Assisted-living facilities, with “home-like” residences, offer daily meals, help with bathing and dressing, 24-hour supervision, and limited nursing services. Costs average $70 a day for a private room.
Continuing-care retirement communities have a campus-like environment, where residents begin in an apartment and then move to an assisted-living unit or a nursing facility if their needs change. Costs average $50,000 to enter, with a monthly fee of $1,000 or more.
Adult day care offers group programs for those who need some daytime supervision. These facilities generally operate 9 a.m. to 5 p.m., Monday through Friday, and often provide transportation to and from the facility. Costs average $50 a day.
Home care health aides help the elderly at home with bathing and meals, while nurses perform more skilled services, such as inserting catheters. Average cost is $75 per visit.
Once you’ve sifted through the options, how do you pay?
About half of the $78 billion spent on nursing home care in 1998 (the most recent year for which cost figures were available) was paid by Medicaid, the funds for which come from state budgets.
Medicare, which pays for health care for people 65 and over and those who are disabled, covers hospitalization and doctors’ services.

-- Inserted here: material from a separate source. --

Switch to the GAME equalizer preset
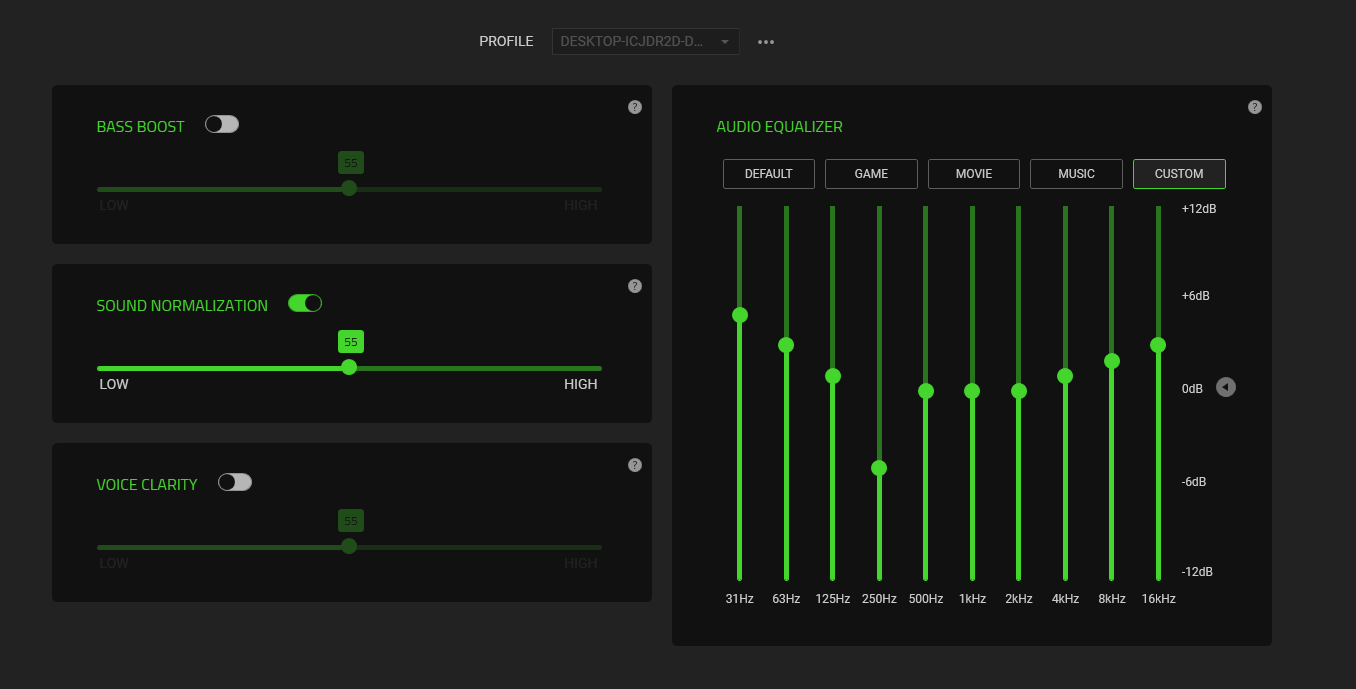This screenshot has width=1356, height=689. tap(871, 174)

But Medicare is limited primarily to short-term, recuperative care. So Medicare does not pay for long-term medical services, such as assisted living or adult day care. Medicare may pay for home care if a doctor deems it necessary and a Medicare-certified home health-care agency provides the service.
Some church-supported homes offer low-cost help and there are a few federal grants available, but most of Kentucky’s poor count on Medicaid.

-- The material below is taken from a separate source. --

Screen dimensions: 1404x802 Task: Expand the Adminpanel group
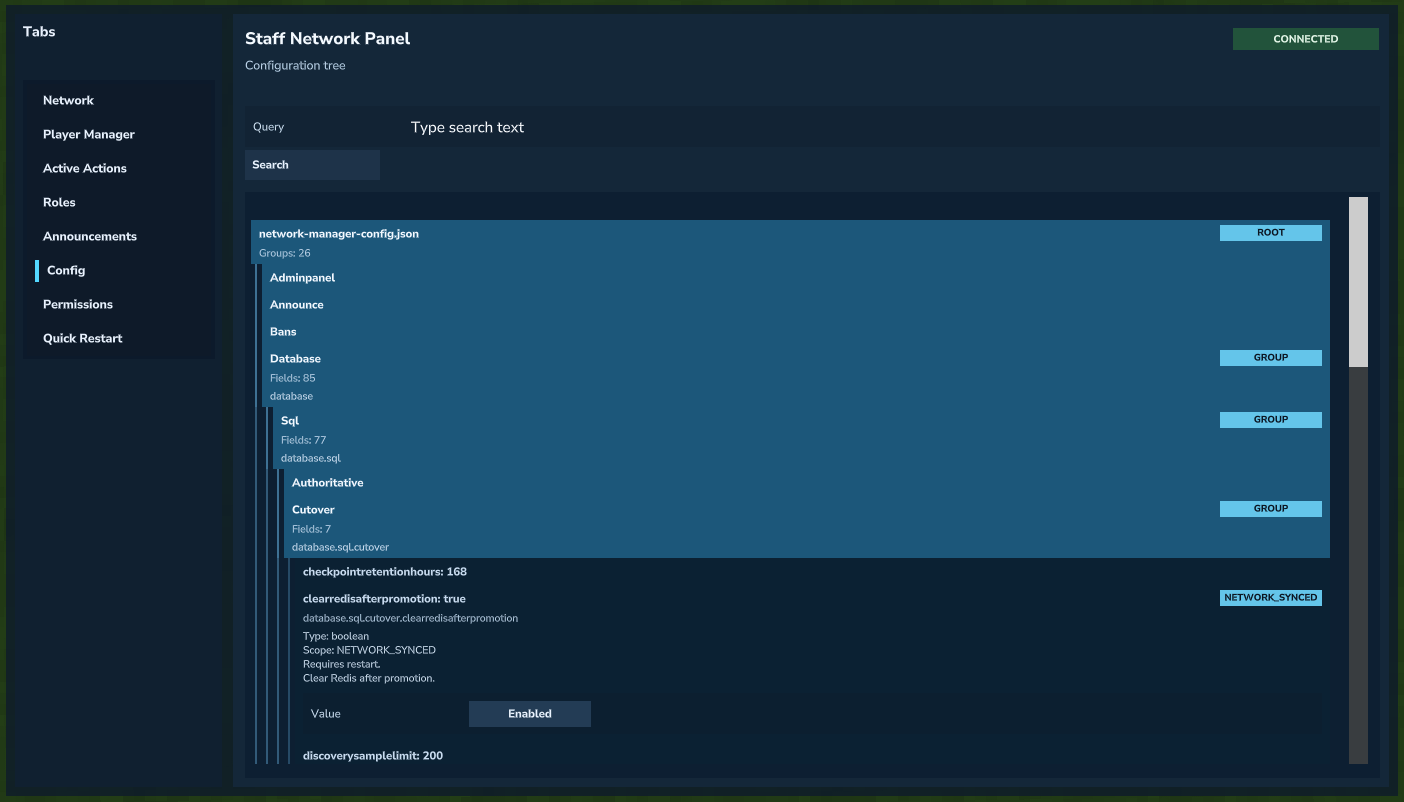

Medicaid pays for health-care services for the very poor of any age. To qualify, nearly all of a patient’s assets must be depleted.
For those elderly who wish to protect their assets in case of long-term illness, long-term care insurance policies are available. These are often dubbed
"Medigap," because they can pay many of the costs not covered by Medicare.

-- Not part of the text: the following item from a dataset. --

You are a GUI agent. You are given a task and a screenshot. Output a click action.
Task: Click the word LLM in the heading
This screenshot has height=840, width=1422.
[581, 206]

What is your chance of having to go into a nursing home? According to the National Association of Insurance Commissioners, one person in three who turned 65 in 1999 will stay a year. One person in 10 will stay five years or more, with the chance of longer stays much higher for women than for men.
For more information, the Kentucky Association of Not-For-Profit Homes and Services for the Aging is offering free tours in May of facilities in Lexington, the Louisville area, and northern Kentucky. For details call Louise Schroader Epperson, the association’s executive director, at (502) 992-4380.
How to decide on long-term care insurance
When deciding whether to buy long-term care insurance, there is no definitive answer. However, the United Seniors Health Cooperative, a Washington-based consumer
organization, suggests that insurance be considered if:
· You have more than $75,000 in assets (not counting house and
car) for each person in the household;
· Your annual income is at least $30,000 for each person in the household;
· You’ll spend no more than 10 percent of your income on long-term care insurance;
· You could still afford the policy if its cost went up by as much as 30 percent.
What you should know to administer a will
Heirs are often tapped as executors to administer a will after a death. Being chosen is an honor and a way to shepherd the family fortune. But it can also be a big headache if you’re not prepared. So you will want to have a detailed conversation with anyone naming you as an executor-take notes on those details and keep them where you’ll be able to find them.
Executors must observe a strict standard of care in carrying out their duties, which include:
· Getting the will probated. This usually involves having a lawyer petition the court to approve the will. (A trust is not probated.)
· Collecting the assets, so they can be distributed according to the terms of the will. The executor must find all car registrations, stock certificates or account statements, mortgage papers, deeds, pension benefit papers, and savings accounts.
· Making sure the assets are valued. A valuation is needed for estate tax purposes, but it is also done for the sake of the heirs who receive their assets at a tax basis that is the value at the date of death.
· Filing the necessary tax returns, federal and state, and paying the taxes. Taxes include federal estate tax and state death tax, and any income tax the estate might owe. The executor must also file the decedent’s final income tax return.
· Canceling credit cards and other accounts.
· Paying the estate’s debts.
· Distributing the estate’s assets. The executor may also need to manage the estate’s assets until they can be sold and the proceeds distributed.